■ Short exercise: Print everything from the line containing "Click the keyboard icon beside Typing" down to the line containing "[x=36, y=75]", both of those lines included, with no changes.

■ Records:
______

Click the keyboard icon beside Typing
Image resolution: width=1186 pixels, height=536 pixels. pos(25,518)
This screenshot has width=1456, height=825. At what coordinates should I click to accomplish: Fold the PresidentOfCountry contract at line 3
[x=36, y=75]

______

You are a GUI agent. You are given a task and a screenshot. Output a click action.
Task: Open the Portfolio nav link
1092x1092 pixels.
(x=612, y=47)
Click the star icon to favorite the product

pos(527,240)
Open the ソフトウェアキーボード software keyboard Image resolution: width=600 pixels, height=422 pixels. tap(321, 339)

______

■ Finished task:
Click the keyboard icon beside Typing
Image resolution: width=1186 pixels, height=536 pixels. pos(25,518)
This screenshot has width=1456, height=825. At what coordinates should I click to accomplish: Fold the PresidentOfCountry contract at line 3
[x=36, y=75]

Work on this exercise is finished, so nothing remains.